Written by: Alan Nochumson



In a recently published opinion, the Pennsylvania Commonwealth Court in Johnson v. Pocono Township Zoning Hearing Board, 2024 Pa. Commw. LEXIS 46 (Feb. 7, 2024), found that an owners’ use of their property as a short-term rental was a legal, existing nonconformity even after an ordinance outlawed such a use in the municipality.

In 2016, the owners in Johnson purchased a property to use as a vacation home and to provide short-term rentals during periods in which they were not using the property, the opinion said.

According to the opinion, the property is located in a low-density residential zoning district and the zoning ordinance that was implemented in 2003 did not expressly include short-term rentals as a permitted use.

However, the zoning ordinance did include “transient dwelling accommodations” in the recreation and commercial zoning districts.

Although the term “transient dwelling accommodations” is not defined in the zoning ordinance, it is exemplified by hotels, motels, resorts, and lodges, but not including bed-and-breakfasts and boarding houses.

Under the law, bed-and-breakfasts and boarding houses are allowed by-right in commercial districts but require conditional use approval in recreational districts.

Shortly after the owners purchased the property, the case Marchenko v.

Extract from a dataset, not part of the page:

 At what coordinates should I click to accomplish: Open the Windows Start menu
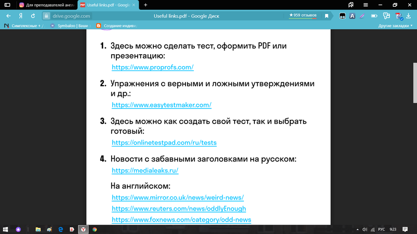6,229
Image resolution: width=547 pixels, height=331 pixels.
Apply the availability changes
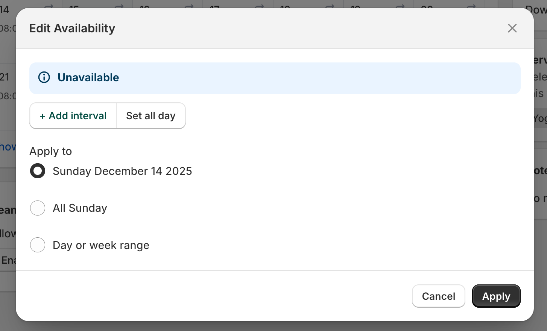coord(496,296)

Zoning Hearing Board of Pocono Township, 147 A.3d 947 (Pa. Cmwlth. 2016), came before the Commonwealth Court.

Marachenko held that short-term rentals were consistent with a board interpretation of the single-family dwelling use and, therefore, were permitted in the low-density residential zoning district.

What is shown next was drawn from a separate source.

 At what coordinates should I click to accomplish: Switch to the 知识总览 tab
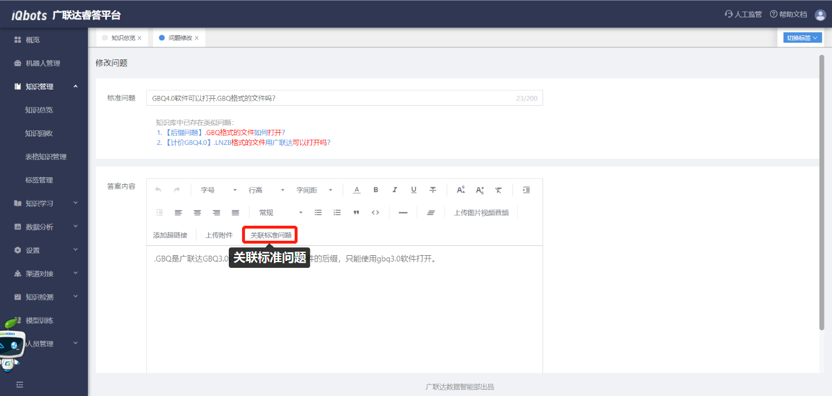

However, in Marachenko, then-Senior Judge Dan Pellegrini dissented, concluding that “someone who offers a property for rent on a transient basis is not occupying the home as a single-family dwelling, but instead operating a business of renting out the property.”

In response to the holding in Marchenko, in 2017, Pocono Township enacted an ordinance titled “The Short-Term Rental Ordinance of Pocono Township.” This zoning ordinance created a system for inspections, issuance and renewal of licenses, and to established penalties for violations, and applied to “all existing and future properties” that are used for short-term rentals located in low-density residential zoning districts.

In April 2017, the owners obtained a short-term rental license, which they understood to be valid for a one-year period, the opinion said.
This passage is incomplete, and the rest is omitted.